__Page extract__:
Stubborn on wagesIn an unprecedented economic crisis defined by President Moon Jae-in as a “state of war,” his administration hurriedly created a 40-trillion-won ($33.5 billion) emergency fund to help some struggling conglomerates fight the Covid-19 shocks. Small- and midsized-companies and mom-and-pop-stores across the country face an even tougher battle ahead. The liberal government has rolled up its sleeves to help them stay afloat to the extent that its fiscal deficit has swollen to a whopping 111 trillion won as a result of three supplementary budgets so far this year.
In such grim circumstances, four members of the combative Korean Confederation of Trade Unions (KCTU) — an axis of a tripartite committee established to determine next years’ minimum wage — refused to join an urgent meeting scheduled for Thursday.
Given the gravity of our economic crisis, the direction of next year’s minimum wage is obvious. The Korea Federation of SMEs (K-Biz) urged the tripartite committee to “at least maintain this year’s level” after dramatic hikes of 32.7 percent over the last three years, because it can “help reduce jobs for the poor.” A recent survey by K-Biz showed that 80.8 percent of its members — 10 percent more than in last year’s survey — wanted a freeze in the minimum wage currently fixed at 8,590 won.
Drastic increases in the minimum wage have caused serious side effects on employment and income redistribution. In an analysis of the minimum wage and hiring last year, Kim Nak-yeon, an economics professor at Dongguk University, confirmed the previous assumption that if the minimum wage rises 1 percent, 10,000 jobs disappear — particularly in such areas as self-owned retail and wholesale businesses, restaurants and lodgings.

__Assignment__:
From the text on South Korea's minimum wage, extract the passage that begins with the words containing "In such grim" and ends with "at 8,590 won.", copying it word for word.

__Raw data__:

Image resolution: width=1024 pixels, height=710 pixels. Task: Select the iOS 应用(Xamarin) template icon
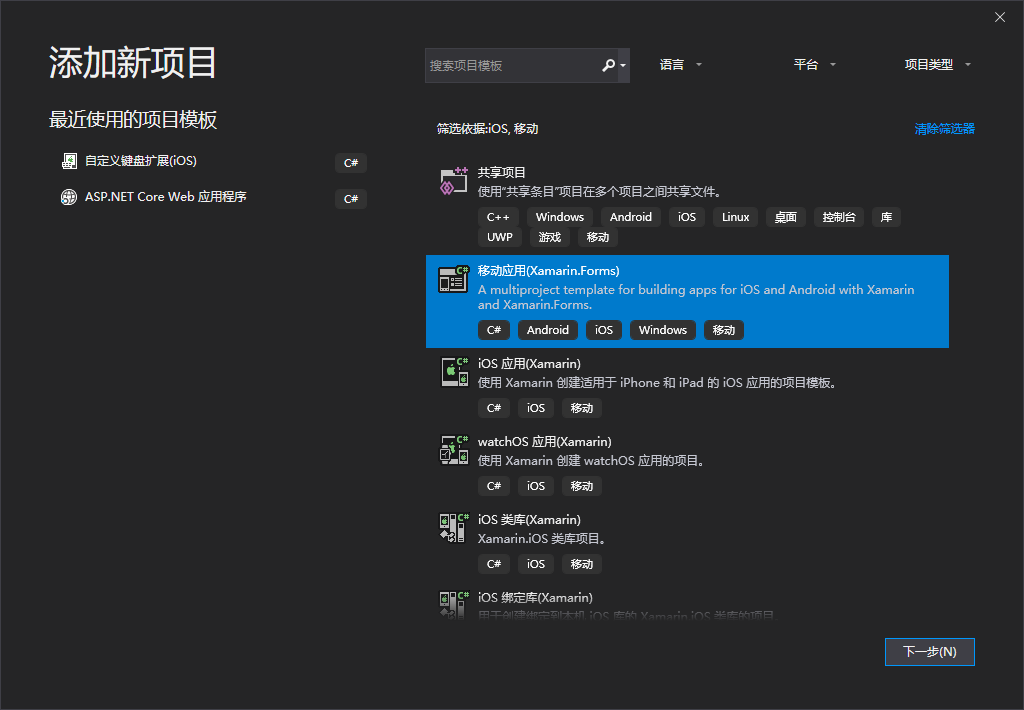[x=453, y=372]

__Response below__:
In such grim circumstances, four members of the combative Korean Confederation of Trade Unions (KCTU) — an axis of a tripartite committee established to determine next years’ minimum wage — refused to join an urgent meeting scheduled for Thursday.
Given the gravity of our economic crisis, the direction of next year’s minimum wage is obvious. The Korea Federation of SMEs (K-Biz) urged the tripartite committee to “at least maintain this year’s level” after dramatic hikes of 32.7 percent over the last three years, because it can “help reduce jobs for the poor.” A recent survey by K-Biz showed that 80.8 percent of its members — 10 percent more than in last year’s survey — wanted a freeze in the minimum wage currently fixed at 8,590 won.